# EXERCISE TASK
Render the items from the start through the line containing "(x=14, y=15)", inclusive, as a numbered list with blank lines omitted.

# DATA SHOWN
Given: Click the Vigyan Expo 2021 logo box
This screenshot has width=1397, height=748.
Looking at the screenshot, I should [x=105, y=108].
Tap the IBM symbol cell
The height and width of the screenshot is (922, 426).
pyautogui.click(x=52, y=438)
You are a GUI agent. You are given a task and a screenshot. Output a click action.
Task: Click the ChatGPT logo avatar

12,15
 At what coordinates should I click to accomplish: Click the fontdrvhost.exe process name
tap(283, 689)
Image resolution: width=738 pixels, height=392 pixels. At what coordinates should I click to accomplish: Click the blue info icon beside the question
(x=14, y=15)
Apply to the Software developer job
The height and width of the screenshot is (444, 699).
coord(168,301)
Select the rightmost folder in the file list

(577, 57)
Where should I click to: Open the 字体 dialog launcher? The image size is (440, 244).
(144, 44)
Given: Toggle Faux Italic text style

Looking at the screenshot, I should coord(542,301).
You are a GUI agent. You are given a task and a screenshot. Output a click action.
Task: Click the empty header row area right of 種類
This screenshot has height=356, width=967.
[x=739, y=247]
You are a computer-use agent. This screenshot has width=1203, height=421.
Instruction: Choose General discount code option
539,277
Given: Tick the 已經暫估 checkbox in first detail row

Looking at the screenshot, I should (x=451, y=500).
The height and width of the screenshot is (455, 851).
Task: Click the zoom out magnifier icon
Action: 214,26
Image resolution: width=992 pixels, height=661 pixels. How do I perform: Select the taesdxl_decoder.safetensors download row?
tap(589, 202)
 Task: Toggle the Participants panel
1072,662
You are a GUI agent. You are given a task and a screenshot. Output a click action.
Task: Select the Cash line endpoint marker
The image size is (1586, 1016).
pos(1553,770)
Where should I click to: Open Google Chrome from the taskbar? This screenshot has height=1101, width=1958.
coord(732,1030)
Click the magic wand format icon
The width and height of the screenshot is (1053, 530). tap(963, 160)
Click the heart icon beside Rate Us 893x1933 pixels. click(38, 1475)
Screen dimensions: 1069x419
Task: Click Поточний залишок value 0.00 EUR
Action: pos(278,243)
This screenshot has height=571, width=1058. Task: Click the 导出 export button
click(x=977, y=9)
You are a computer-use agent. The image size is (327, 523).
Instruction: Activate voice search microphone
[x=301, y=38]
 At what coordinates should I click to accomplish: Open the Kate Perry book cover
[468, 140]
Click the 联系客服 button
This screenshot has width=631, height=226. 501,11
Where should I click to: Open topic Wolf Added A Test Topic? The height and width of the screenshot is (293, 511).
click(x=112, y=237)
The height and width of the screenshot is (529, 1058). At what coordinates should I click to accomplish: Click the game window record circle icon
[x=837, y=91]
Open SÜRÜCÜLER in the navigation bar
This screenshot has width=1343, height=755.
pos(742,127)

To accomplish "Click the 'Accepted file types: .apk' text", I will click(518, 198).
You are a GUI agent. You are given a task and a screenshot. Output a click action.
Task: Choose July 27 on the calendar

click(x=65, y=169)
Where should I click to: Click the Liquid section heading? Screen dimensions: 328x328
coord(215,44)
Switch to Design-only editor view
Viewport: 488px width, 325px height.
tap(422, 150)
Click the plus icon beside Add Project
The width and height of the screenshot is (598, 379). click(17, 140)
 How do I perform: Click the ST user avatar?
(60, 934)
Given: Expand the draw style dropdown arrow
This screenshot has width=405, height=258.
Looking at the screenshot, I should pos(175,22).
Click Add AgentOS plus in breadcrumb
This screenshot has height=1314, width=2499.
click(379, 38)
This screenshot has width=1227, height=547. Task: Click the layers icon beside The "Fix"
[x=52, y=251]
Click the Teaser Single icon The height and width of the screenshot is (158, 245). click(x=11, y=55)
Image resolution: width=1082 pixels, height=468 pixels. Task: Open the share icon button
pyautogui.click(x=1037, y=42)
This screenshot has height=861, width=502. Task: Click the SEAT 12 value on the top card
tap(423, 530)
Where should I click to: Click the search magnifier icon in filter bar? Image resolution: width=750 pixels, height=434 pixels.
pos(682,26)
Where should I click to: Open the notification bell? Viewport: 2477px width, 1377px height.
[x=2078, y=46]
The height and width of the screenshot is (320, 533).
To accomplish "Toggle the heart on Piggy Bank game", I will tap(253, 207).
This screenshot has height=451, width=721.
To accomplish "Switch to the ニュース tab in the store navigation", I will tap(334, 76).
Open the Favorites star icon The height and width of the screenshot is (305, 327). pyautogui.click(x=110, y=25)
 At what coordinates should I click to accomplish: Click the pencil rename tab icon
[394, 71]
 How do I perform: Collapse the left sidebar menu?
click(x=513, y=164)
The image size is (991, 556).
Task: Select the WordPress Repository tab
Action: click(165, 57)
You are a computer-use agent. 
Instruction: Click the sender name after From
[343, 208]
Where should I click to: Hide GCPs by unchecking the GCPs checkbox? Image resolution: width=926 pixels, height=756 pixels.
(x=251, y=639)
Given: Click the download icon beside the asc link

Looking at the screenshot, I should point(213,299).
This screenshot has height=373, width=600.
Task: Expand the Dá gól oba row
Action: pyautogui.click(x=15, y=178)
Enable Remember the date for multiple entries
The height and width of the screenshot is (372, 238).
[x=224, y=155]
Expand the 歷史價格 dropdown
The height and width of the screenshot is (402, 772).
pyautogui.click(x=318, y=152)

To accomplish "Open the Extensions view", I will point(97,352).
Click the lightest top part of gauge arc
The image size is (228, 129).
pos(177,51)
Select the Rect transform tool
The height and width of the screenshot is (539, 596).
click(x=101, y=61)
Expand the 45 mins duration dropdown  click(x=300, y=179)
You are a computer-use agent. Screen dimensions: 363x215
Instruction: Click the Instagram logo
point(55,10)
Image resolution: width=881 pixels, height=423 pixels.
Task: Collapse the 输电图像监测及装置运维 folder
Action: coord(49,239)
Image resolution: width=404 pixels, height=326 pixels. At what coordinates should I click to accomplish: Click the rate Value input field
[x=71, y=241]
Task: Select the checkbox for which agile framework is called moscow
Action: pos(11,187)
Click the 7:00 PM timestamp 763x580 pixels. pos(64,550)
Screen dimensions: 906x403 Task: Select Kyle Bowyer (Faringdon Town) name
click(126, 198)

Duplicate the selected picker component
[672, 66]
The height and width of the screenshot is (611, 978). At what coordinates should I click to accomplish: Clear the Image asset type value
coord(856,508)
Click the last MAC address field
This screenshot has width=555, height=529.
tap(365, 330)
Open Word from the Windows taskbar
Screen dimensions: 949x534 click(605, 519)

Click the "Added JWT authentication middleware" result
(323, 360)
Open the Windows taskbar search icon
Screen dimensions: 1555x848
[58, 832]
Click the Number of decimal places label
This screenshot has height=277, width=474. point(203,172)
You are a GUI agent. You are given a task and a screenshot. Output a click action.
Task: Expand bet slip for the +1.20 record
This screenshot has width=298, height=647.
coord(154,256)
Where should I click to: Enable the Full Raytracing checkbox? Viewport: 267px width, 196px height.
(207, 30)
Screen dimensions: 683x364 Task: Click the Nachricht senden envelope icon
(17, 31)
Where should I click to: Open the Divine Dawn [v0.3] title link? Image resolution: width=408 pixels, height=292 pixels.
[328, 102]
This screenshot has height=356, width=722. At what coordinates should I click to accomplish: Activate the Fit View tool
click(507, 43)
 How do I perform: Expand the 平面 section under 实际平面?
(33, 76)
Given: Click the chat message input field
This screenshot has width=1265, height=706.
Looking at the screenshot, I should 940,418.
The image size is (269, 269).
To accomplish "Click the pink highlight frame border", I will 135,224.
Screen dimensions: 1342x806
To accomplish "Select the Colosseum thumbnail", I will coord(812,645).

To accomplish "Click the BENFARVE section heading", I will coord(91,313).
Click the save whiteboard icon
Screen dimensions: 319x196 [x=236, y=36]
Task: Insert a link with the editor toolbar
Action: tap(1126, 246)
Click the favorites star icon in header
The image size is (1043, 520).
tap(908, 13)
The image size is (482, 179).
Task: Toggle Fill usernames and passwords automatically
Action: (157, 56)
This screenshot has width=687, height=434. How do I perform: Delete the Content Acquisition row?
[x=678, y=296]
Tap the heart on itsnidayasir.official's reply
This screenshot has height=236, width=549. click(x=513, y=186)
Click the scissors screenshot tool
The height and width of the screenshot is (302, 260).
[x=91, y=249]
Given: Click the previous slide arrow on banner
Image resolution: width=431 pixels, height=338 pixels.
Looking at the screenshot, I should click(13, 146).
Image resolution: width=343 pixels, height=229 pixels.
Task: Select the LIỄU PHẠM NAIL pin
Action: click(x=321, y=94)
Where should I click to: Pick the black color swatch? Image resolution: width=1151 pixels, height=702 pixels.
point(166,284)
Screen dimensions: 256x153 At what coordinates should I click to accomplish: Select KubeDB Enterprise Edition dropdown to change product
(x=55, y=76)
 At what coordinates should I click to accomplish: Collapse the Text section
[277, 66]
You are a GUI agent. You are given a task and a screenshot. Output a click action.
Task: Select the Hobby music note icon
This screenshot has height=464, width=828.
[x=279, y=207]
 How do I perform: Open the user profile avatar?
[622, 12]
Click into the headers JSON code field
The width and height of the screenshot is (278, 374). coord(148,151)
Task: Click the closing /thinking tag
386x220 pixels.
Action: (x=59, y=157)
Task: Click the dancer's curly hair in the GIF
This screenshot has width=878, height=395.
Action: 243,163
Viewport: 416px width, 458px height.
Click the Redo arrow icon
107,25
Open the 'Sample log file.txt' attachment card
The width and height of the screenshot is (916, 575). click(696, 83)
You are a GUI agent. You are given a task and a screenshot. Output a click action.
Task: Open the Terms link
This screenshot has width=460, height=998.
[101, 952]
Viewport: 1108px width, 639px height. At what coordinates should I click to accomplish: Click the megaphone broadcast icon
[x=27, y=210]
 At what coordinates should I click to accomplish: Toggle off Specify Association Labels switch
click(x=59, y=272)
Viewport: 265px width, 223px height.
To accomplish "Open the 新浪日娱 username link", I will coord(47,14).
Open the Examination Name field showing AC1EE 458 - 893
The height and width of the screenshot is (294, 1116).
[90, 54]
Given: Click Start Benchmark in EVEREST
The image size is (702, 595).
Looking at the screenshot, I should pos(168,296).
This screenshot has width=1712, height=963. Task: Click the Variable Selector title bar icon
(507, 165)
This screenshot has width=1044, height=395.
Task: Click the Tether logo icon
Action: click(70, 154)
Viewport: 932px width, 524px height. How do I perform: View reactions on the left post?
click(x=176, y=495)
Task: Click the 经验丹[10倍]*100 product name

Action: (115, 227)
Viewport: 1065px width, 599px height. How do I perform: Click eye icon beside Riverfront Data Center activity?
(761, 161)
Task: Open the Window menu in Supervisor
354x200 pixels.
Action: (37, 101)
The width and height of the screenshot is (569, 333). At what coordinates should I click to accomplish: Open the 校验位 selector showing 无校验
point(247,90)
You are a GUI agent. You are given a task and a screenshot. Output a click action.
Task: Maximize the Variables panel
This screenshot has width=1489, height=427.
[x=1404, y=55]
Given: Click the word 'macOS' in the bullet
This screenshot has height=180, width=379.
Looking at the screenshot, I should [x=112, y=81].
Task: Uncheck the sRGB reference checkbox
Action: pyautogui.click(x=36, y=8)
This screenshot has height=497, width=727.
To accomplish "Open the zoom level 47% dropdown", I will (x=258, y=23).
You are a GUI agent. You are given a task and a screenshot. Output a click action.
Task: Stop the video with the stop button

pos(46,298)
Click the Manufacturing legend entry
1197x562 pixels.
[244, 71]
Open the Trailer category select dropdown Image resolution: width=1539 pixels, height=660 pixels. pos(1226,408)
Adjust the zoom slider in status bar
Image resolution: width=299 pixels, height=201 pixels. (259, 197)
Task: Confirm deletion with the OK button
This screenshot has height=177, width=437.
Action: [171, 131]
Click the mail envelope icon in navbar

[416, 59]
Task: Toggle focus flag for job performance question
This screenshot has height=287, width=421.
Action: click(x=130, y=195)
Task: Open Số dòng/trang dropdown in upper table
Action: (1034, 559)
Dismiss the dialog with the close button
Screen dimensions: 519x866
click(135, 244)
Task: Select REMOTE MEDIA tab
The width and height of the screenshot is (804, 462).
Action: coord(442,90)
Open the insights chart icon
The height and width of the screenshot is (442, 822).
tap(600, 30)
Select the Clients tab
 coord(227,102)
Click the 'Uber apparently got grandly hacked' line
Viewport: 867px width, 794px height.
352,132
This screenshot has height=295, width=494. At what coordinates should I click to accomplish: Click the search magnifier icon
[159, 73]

# COMPLETE ANSWER
1. Given: Click the Vigyan Expo 2021 logo box
2. This screenshot has width=1397, height=748.
3. Looking at the screenshot, I should [x=105, y=108].
4. Tap the IBM symbol cell
5. The height and width of the screenshot is (922, 426).
6. pyautogui.click(x=52, y=438)
7. You are a GUI agent. You are given a task and a screenshot. Output a click action.
8. Task: Click the ChatGPT logo avatar
9. 12,15
10.  At what coordinates should I click to accomplish: Click the fontdrvhost.exe process name
11. tap(283, 689)
12. Image resolution: width=738 pixels, height=392 pixels. At what coordinates should I click to accomplish: Click the blue info icon beside the question
13. (x=14, y=15)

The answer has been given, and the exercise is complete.